Concerns about mental health have continued for many people throughout the COVID-19 pandemic. But there could be a helping hand in the refrigerator.
Studies show that nutrition can have positive impact on mental wellness, said Annalisa Freire, Registered Dietitian Nutritionist at the new Intermountain Spanish Fork Hospital.
“There is research supporting that nutrition affects our mental health – especially depression,” Freire said. “This year that message is more important than ever as we are all looking to overcome the mental effects of COVID.”
There are many simple ways you can change what you eat to make a difference in your mental health. Because everybody’s diet is different, Freire states it is important to choose ways to change your diet that are realistic and appealing to you. She does not recommend making drastic changes or withholding favorite foods, as those actions are not sustainable.
Here are some simple diet adjustments that can lower the risk of depression:
1. Work fruits and vegetables into daily routines. For example, prepare fresh produce right after the trip to the grocery store so it’s ready for snacks and meals. Or, buy frozen or canned produce, which are both budget friendly and convenient.

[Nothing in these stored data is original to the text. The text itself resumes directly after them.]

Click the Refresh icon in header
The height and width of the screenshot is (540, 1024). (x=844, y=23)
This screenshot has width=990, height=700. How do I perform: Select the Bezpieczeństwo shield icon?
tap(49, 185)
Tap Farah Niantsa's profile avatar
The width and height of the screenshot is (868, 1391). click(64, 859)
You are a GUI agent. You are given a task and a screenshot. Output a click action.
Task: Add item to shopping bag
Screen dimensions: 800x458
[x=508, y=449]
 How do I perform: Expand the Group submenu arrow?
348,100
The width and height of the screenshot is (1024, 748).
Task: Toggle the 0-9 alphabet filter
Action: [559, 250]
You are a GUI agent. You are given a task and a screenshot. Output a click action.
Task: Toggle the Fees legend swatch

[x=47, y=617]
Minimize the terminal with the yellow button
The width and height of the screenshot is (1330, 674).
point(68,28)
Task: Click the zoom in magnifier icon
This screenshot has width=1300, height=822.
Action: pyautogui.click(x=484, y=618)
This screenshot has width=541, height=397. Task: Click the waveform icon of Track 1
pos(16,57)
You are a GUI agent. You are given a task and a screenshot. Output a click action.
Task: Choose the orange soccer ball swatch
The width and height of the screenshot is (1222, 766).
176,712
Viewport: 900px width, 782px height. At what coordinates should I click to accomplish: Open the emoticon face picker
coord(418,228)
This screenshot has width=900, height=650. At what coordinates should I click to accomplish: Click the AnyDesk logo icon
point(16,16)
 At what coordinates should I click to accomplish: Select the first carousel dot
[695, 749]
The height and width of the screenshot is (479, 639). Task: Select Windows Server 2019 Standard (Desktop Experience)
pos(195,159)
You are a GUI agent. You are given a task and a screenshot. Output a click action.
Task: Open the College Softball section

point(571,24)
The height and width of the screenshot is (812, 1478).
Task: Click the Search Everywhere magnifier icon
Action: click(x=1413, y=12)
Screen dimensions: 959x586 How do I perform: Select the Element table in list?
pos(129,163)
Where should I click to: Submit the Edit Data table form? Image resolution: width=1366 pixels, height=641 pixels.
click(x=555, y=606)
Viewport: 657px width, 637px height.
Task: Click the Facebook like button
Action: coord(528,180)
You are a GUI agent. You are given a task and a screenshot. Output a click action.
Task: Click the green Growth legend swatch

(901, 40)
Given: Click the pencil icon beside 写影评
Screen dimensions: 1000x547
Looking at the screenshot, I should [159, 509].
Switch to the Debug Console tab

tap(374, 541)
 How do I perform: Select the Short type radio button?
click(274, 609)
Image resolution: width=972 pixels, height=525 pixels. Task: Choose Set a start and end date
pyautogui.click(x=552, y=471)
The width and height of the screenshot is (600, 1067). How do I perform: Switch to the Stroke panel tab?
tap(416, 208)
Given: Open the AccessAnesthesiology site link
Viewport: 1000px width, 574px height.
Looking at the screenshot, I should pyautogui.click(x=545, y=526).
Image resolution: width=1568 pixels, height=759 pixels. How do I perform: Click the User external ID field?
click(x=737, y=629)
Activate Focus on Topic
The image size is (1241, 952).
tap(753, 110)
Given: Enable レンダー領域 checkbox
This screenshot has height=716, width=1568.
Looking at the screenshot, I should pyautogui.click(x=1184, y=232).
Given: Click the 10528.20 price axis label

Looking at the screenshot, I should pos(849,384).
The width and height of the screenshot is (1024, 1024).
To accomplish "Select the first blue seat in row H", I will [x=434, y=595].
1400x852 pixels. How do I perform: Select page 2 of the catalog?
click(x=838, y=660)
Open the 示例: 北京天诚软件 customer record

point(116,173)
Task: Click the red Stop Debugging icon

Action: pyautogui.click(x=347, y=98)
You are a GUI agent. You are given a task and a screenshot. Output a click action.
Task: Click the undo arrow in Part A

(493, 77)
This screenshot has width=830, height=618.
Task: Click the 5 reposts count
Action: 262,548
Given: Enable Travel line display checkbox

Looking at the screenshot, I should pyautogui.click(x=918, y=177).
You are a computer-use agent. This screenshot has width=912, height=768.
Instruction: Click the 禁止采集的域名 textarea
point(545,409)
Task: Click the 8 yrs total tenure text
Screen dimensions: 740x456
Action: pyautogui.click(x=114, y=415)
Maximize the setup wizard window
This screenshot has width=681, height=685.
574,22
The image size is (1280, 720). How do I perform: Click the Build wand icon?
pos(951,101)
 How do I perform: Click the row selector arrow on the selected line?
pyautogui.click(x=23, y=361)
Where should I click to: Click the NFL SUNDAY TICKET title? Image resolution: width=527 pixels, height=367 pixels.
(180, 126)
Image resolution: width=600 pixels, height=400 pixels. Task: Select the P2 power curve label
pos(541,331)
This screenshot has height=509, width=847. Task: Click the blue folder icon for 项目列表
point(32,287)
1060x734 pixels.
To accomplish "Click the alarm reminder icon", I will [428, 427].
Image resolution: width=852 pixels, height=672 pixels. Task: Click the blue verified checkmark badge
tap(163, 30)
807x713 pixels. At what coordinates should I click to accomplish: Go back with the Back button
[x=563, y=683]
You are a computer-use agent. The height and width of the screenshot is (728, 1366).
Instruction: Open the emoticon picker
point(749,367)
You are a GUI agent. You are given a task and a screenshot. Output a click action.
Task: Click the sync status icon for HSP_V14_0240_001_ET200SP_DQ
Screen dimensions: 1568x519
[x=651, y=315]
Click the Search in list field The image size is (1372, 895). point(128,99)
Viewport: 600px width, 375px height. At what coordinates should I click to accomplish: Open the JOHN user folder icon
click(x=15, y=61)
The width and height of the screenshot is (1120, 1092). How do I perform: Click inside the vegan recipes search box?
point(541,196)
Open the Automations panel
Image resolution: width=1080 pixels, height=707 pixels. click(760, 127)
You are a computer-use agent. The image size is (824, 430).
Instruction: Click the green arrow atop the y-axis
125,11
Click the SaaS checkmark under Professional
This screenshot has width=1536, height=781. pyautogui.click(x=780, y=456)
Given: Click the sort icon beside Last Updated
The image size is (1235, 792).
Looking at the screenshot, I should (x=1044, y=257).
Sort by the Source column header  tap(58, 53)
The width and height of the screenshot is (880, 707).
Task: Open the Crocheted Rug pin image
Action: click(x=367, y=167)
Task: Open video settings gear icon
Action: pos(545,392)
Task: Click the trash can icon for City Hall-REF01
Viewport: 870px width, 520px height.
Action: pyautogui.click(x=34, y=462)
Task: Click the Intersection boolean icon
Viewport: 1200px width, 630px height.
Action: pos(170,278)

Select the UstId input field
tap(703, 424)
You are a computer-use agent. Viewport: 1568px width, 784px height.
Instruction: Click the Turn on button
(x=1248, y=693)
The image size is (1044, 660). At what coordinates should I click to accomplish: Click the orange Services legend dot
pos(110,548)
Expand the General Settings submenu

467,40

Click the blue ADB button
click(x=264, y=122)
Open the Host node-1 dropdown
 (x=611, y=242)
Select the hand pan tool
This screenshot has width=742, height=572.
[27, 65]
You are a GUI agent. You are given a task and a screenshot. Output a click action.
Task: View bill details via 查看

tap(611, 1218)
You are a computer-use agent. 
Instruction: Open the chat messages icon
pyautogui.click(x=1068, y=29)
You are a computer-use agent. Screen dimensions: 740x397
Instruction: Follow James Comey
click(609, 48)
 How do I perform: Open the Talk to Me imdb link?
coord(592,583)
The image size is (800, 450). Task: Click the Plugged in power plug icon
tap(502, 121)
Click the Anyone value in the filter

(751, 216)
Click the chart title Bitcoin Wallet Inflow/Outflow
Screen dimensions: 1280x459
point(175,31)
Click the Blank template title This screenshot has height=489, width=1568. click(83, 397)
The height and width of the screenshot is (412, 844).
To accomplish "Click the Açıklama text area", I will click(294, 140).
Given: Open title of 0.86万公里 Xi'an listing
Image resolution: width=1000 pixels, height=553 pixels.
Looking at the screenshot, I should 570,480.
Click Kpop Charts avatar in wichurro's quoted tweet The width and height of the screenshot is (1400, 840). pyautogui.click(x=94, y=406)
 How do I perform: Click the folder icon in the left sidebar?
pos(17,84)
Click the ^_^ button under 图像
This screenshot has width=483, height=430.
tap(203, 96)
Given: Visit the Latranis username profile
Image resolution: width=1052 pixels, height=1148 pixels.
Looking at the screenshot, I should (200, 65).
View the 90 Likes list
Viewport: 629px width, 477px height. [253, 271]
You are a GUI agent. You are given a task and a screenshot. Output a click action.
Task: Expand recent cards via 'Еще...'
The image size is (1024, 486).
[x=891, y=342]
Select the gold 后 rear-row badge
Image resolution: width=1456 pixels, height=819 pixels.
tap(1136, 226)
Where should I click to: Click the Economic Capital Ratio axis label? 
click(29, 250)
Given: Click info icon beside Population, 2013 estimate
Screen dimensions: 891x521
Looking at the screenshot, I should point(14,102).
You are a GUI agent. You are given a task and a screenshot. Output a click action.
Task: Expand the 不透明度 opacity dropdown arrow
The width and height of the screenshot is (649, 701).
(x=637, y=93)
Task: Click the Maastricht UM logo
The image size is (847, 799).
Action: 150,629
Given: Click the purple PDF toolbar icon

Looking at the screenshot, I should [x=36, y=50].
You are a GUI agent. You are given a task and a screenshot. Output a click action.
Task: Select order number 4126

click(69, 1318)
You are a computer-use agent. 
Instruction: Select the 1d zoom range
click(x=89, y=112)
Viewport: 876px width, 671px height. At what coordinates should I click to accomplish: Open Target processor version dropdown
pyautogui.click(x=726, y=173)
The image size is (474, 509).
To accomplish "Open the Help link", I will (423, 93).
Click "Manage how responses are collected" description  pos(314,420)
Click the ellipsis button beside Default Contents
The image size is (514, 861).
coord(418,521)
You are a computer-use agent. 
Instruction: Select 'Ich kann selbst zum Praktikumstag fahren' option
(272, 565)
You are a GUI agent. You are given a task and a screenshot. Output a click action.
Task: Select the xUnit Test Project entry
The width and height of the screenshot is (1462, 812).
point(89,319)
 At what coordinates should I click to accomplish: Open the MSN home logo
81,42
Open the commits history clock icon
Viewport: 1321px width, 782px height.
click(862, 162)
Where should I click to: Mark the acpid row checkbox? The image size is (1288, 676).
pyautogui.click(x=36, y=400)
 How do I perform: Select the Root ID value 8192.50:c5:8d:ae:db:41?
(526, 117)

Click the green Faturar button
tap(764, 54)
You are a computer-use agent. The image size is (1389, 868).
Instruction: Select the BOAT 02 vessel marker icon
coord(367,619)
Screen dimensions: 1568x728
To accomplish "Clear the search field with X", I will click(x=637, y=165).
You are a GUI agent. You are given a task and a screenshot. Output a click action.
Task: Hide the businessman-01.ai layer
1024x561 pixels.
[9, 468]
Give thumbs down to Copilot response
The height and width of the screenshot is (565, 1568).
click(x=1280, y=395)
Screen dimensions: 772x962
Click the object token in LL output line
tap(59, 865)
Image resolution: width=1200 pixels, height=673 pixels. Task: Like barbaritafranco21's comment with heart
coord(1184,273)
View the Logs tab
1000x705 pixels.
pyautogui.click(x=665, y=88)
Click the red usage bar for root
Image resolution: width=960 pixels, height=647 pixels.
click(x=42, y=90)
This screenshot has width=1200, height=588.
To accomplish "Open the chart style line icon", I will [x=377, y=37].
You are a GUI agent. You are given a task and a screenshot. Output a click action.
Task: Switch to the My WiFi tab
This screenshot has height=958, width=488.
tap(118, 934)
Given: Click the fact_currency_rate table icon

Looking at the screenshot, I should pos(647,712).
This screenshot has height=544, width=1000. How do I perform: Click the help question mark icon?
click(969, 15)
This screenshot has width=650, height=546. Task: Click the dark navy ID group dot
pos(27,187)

2. Consider changing grains intake from refined to whole grain options. Look for labels stating “100% whole wheat” or “100% whole grain.” Brown rice, quinoa, barley and other grains are other great examples.
3. Eat fish or other seafood several times a week.
4. Choose dairy products that are low-fat or fat-free (milk, cheese, and yogurt).
5. When cooking with fats, use unsaturated fats (oils) more often than saturated fats (shortening and butter).